I agree with my eLearning professor that Wikipeda should not be used as source material in academic work, not because of its peer-editing system, but because it’s too generalized, just like any encyclopedia. It’s good for background information or pop-culture trivia, but not for real research. This brought me into my phase of loving Wikipedia. Because I knew what it was good for, I used it constantly to solve the pop-culture questions I got in my head. What’s that song in the new Jetta commercial? Oh it’s the Silversun Pickups song “Kissing Families.” Where are the Silversun Pickups from? Silver Lake in Los Angeles. What other bands are from there? Rilo Kiley and Elliott Smith. Who’s that guy in Rilo Kiley that was a child actor? Blake Sennett. Wikipedia reading flows like a choose-your-own-adventure book. This was the height of my love affair. Then things started to go downhill.

The New Yorker’s article on Wikipedia was published July 31, 2006 and featured a prominent Wikipedia user known as Essjay. The New Yorker article said that Essjay has a Ph.D. in theology and a degree in canon law had contributed to sixteen thousand entries. Essjay served terms as chair of the Wikipedia mediation committee and edits articles patiently for errors and obscenities. This Essjay person sounds like your model Wikipedia contributor. Well, good for him, because he’s fake. Essjay is a persona developed by a 24-year-old named Ryan Jordan. In March 2007, Essjay’s persona was revealed, and Essjay retired from the site. Keen devotes two pages in his book to Essjay. Jimmy Wales, Wikipedia’s founder, is okay with it. He told The New Yorker that he regards the Essjay name as “a pseudonym and I don’t really have a problem with it.”
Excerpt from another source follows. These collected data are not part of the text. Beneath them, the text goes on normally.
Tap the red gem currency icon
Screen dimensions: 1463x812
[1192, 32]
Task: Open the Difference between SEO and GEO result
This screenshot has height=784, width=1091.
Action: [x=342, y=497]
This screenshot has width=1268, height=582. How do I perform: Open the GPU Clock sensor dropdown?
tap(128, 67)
So where does that fall? In the realm of reliability, sure, Ryan Jordan’s contributions to Wikipedia were factually accurate. But what kind of authority do they have? Not much. Essjay’s degrees are made up, and have no basis, so they don’t have much authority.
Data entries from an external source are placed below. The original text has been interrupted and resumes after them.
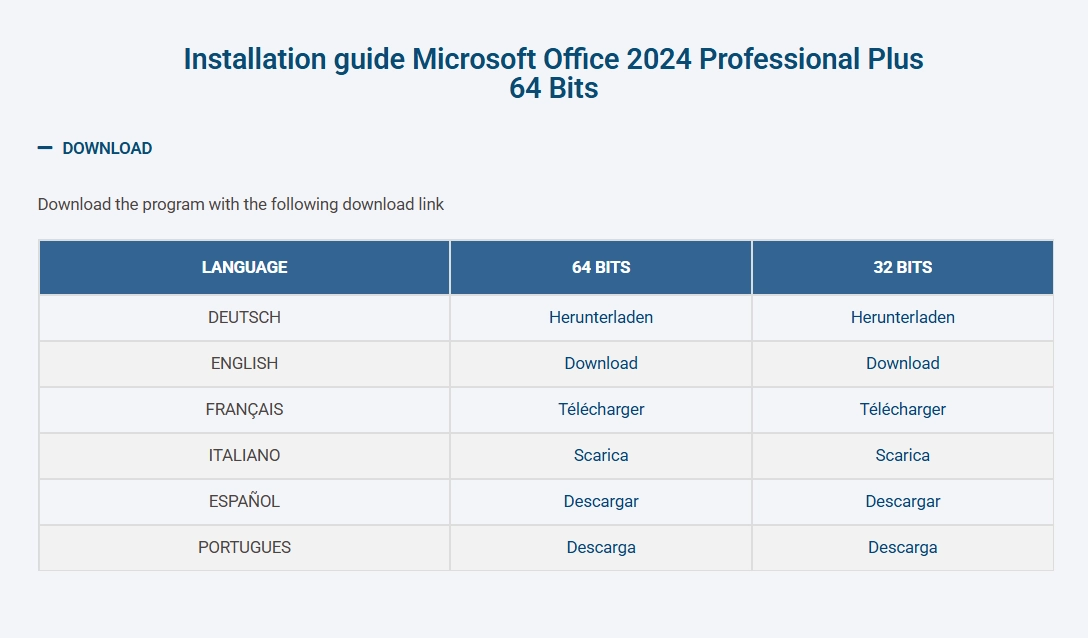Select the DEUTSCH language cell

click(244, 317)
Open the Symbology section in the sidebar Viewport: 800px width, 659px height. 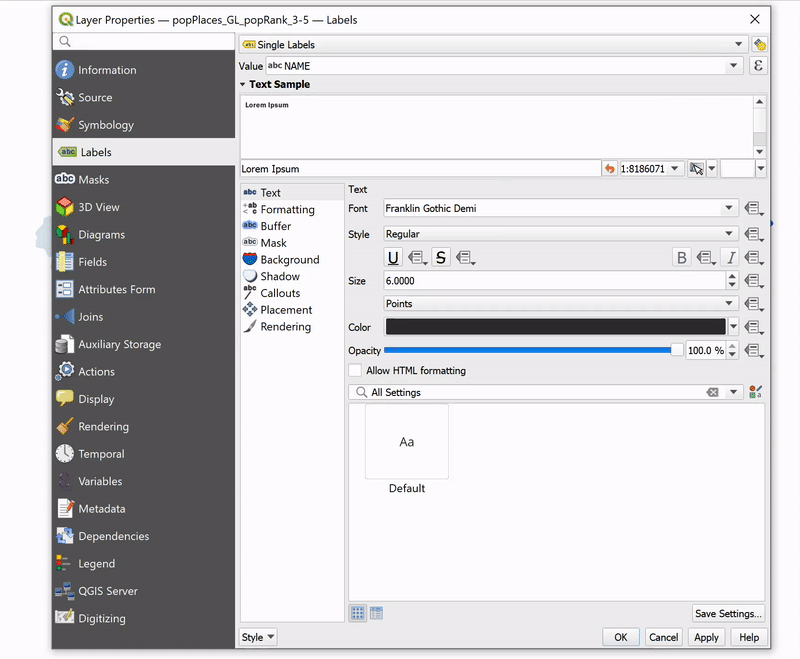[105, 125]
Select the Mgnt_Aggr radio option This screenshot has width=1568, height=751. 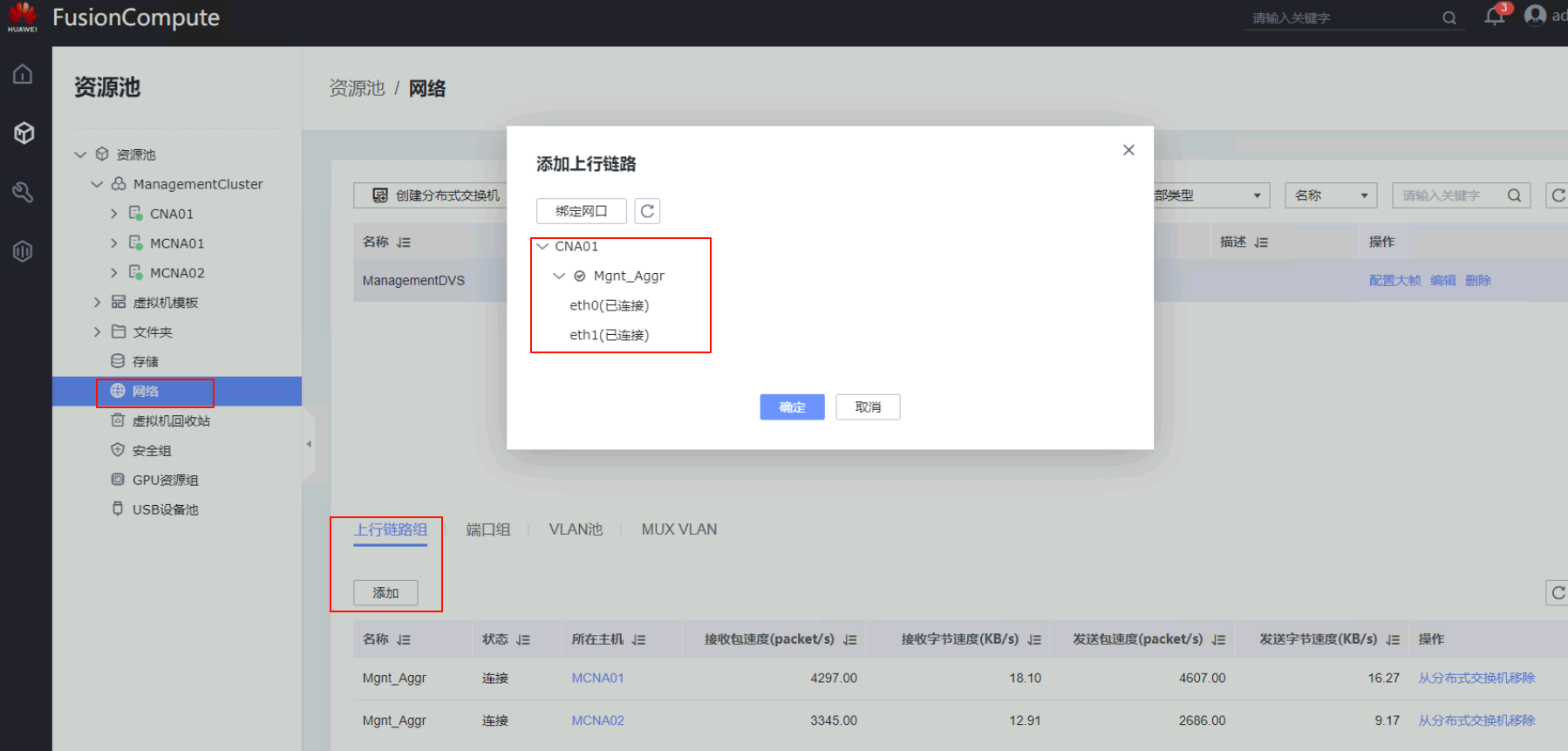[580, 277]
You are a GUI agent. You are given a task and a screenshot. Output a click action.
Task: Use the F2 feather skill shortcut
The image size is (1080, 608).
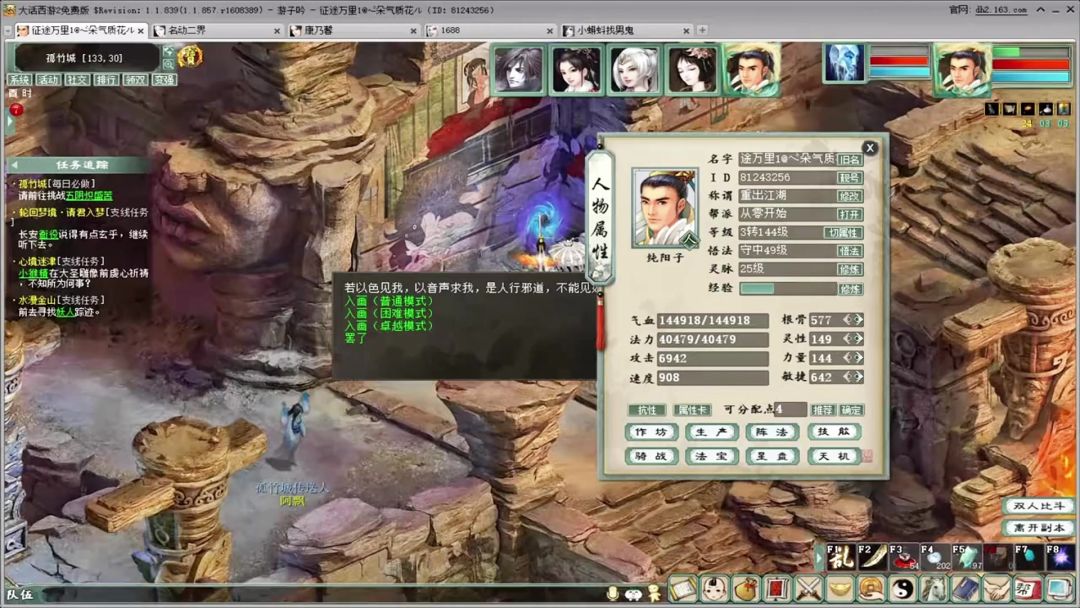(x=871, y=556)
The scary thing here is that we may be entering a period of time where informational authority doesn’t matter. This would be the real heartbreaker. If informational authority means nothing, then why am I working for my MFA degree? Why are people working for any sort of advanced degree? If Dr. Harvard Professor and Ryan from Kentucky are considered equally knowledgeable, what’s the point? And if that dividion is erased in fields of research and writing and journalism, what’s next? Will the guy operating on me be a real MD, or just some guy that knows a lot about surgery? Yes, it’s an extreme example, but think about it. What's information worth if authority is passé?